There are a number of common issues in corpus linguistics papers.
- an extremely common tendency for authors to primarily cite frequencies normalised per million or thousand words (i.e. a per word baseline or multiple thereof),
- data is usually plotted without confidence intervals, so it is not possible to spot visually whether a perceived change might be statistically significant, and
- significance tests are often employed without a clear statement of what the test is evaluating.
The first issue may be unique to corpus linguistics, deriving from its particular historical origins.
It concerns the experimenter attempting to identify counterfactual alternates or select baselines. This is an experimental design question.
In the beginning was the Word.
Linguists examining volumes of plain text data (later supported by computing and part-of-speech tagging) invariably concentrated on the idea of the word as the unit of language. Collocation and concordancing sat alongside lexicography as the principal tools of the trade. “Statistics” here primarily concerned probabilistic measures of association between neighbouring words in order to find common patterns. This activity is of course perfectly fine, and allowed researchers to make huge gains in our understanding of language.
Without labouring the point (which I do elsewhere on this blog), the corollary of the statement that language is grammatical is that if, instead of describing the distribution of words, n-grams, etc, we wish to investigate how language is produced, the word cannot be our primary focus.
I suggest that we need to pose research problems in terms of choice:
- what choice did speakers/writers have at any given point in their language production process, and what factors might have influenced that choice?
This refocusing allows corpus linguistics results to be more easily ‘commensurable’ (theoretically compatible) with those in other fields, such as cognitive linguistics.
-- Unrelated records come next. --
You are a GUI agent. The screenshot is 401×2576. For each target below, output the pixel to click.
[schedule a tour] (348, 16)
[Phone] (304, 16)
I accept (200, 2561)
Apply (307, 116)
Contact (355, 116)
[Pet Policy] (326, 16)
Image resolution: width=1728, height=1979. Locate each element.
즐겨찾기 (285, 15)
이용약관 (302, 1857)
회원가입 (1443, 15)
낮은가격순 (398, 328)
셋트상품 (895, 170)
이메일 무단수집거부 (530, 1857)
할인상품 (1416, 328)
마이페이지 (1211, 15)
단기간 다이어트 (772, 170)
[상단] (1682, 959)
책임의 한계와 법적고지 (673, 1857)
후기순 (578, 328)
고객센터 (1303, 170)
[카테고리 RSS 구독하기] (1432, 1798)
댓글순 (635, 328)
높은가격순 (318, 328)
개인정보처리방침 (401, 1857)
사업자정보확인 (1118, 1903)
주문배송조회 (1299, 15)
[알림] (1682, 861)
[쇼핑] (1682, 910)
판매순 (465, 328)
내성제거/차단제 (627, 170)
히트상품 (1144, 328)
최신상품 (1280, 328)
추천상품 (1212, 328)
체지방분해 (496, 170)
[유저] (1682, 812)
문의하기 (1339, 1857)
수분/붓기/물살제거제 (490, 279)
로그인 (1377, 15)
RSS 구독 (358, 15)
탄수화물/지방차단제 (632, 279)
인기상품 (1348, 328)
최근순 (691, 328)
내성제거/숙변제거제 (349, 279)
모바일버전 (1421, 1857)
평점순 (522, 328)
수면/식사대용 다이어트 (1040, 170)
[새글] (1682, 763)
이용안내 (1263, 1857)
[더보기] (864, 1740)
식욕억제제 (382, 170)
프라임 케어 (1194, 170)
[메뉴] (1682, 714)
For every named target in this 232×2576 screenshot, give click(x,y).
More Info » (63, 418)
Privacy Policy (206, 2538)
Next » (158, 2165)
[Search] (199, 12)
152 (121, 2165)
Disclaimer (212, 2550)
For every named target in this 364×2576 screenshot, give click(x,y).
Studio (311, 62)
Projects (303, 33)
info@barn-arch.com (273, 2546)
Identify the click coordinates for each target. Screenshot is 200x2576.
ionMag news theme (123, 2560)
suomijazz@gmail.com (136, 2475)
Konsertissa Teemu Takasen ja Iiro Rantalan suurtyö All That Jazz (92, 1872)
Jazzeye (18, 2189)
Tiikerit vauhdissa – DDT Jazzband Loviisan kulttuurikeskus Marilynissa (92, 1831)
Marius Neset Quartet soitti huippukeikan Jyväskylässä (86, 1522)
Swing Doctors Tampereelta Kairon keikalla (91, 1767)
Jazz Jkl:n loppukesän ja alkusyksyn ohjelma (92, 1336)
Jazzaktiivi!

Labov and others have been very influential in helping sociolinguists focus on this question of choice.
Focusing on choice is made easier with the development of corpora containing structured analysis such as (but not necessarily limited to) parsing. Indeed the question of choice is likely to be both syntactically and semantically constrained, and therefore the result of this type of research may be a renewed interest in deeper and richer annotation schemes.
Unfortunately it is not all plain sailing. Choice-based corpus research is frequently difficult because it implies that researchers can identify the alternate counterfactual pattern at any given decision point in a text. Unlike lab experiments, we cannot design in the choice (press button A or B) but must imply it from the text — and our knowledge of syntax and semantics.
If we cannot reliably obtain all cases where the choice was available, we may still be able to improve baselines and eliminate unlikely alternates — an exercise described in A methodological progression.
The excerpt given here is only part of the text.